§ Work instructions
Copy each of the following items word for word, leaving every character unchanged.

§ Raw records
►
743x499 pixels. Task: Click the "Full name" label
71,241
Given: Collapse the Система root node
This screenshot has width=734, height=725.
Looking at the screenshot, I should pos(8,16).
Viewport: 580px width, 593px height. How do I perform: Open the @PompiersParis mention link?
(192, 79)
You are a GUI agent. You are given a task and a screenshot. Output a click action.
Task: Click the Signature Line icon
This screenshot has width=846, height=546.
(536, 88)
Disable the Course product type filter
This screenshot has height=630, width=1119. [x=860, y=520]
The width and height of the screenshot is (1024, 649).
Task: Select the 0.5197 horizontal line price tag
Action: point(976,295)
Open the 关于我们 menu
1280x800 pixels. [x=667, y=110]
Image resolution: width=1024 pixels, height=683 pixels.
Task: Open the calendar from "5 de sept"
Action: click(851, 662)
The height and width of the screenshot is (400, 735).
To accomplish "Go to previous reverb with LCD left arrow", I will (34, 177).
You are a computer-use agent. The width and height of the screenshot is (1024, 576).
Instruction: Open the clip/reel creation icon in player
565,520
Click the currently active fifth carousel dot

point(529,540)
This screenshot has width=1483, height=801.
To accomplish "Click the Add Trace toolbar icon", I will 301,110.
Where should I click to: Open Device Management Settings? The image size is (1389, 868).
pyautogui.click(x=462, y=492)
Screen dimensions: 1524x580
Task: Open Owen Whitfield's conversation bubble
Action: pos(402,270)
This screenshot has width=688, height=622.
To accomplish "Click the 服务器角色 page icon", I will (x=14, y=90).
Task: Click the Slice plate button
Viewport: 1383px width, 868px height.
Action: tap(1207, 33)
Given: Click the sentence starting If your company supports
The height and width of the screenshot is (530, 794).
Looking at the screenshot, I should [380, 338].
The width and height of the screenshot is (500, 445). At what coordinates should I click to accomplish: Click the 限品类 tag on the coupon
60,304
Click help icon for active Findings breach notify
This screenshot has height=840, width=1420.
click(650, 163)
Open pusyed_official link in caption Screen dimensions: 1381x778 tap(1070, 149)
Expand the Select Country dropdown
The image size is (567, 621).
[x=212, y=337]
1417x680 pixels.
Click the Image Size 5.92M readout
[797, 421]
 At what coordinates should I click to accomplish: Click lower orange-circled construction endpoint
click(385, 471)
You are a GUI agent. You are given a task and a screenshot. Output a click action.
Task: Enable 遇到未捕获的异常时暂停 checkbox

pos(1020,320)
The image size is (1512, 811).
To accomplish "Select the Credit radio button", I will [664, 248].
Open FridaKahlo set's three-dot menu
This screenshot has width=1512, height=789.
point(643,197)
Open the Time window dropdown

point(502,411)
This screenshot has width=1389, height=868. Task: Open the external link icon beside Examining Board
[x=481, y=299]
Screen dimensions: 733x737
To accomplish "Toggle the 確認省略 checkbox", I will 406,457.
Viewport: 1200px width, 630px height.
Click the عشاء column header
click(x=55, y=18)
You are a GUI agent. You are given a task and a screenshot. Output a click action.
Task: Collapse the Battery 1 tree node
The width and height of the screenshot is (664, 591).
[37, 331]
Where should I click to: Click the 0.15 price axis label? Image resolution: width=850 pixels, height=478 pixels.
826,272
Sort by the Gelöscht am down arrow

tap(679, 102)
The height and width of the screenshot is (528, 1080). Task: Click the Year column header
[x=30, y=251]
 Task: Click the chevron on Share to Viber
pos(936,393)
◄
§ Final result
743x499 pixels. Task: Click the "Full name" label
71,241
Given: Collapse the Система root node
This screenshot has width=734, height=725.
Looking at the screenshot, I should pos(8,16).
Viewport: 580px width, 593px height. How do I perform: Open the @PompiersParis mention link?
(192, 79)
You are a GUI agent. You are given a task and a screenshot. Output a click action.
Task: Click the Signature Line icon
This screenshot has width=846, height=546.
(536, 88)
Disable the Course product type filter
This screenshot has height=630, width=1119. [x=860, y=520]
The width and height of the screenshot is (1024, 649).
Task: Select the 0.5197 horizontal line price tag
Action: point(976,295)
Open the 关于我们 menu
1280x800 pixels. [x=667, y=110]
Image resolution: width=1024 pixels, height=683 pixels.
Task: Open the calendar from "5 de sept"
Action: click(851, 662)
The height and width of the screenshot is (400, 735).
To accomplish "Go to previous reverb with LCD left arrow", I will (34, 177).
You are a computer-use agent. The width and height of the screenshot is (1024, 576).
Instruction: Open the clip/reel creation icon in player
565,520
Click the currently active fifth carousel dot

point(529,540)
This screenshot has width=1483, height=801.
To accomplish "Click the Add Trace toolbar icon", I will 301,110.
Where should I click to: Open Device Management Settings? The image size is (1389, 868).
pyautogui.click(x=462, y=492)
Screen dimensions: 1524x580
Task: Open Owen Whitfield's conversation bubble
Action: pos(402,270)
This screenshot has width=688, height=622.
To accomplish "Click the 服务器角色 page icon", I will (x=14, y=90).
Task: Click the Slice plate button
Viewport: 1383px width, 868px height.
Action: tap(1207, 33)
Given: Click the sentence starting If your company supports
The height and width of the screenshot is (530, 794).
Looking at the screenshot, I should [380, 338].
The width and height of the screenshot is (500, 445). At what coordinates should I click to accomplish: Click the 限品类 tag on the coupon
60,304
Click help icon for active Findings breach notify
This screenshot has height=840, width=1420.
click(650, 163)
Open pusyed_official link in caption Screen dimensions: 1381x778 tap(1070, 149)
Expand the Select Country dropdown
The image size is (567, 621).
[x=212, y=337]
1417x680 pixels.
Click the Image Size 5.92M readout
[797, 421]
 At what coordinates should I click to accomplish: Click lower orange-circled construction endpoint
click(385, 471)
You are a GUI agent. You are given a task and a screenshot. Output a click action.
Task: Enable 遇到未捕获的异常时暂停 checkbox

pos(1020,320)
The image size is (1512, 811).
To accomplish "Select the Credit radio button", I will [664, 248].
Open FridaKahlo set's three-dot menu
This screenshot has width=1512, height=789.
point(643,197)
Open the Time window dropdown

point(502,411)
This screenshot has width=1389, height=868. Task: Open the external link icon beside Examining Board
[x=481, y=299]
Screen dimensions: 733x737
To accomplish "Toggle the 確認省略 checkbox", I will 406,457.
Viewport: 1200px width, 630px height.
Click the عشاء column header
click(x=55, y=18)
You are a GUI agent. You are given a task and a screenshot. Output a click action.
Task: Collapse the Battery 1 tree node
The width and height of the screenshot is (664, 591).
[37, 331]
Where should I click to: Click the 0.15 price axis label? Image resolution: width=850 pixels, height=478 pixels.
826,272
Sort by the Gelöscht am down arrow

tap(679, 102)
The height and width of the screenshot is (528, 1080). Task: Click the Year column header
[x=30, y=251]
 Task: Click the chevron on Share to Viber
pos(936,393)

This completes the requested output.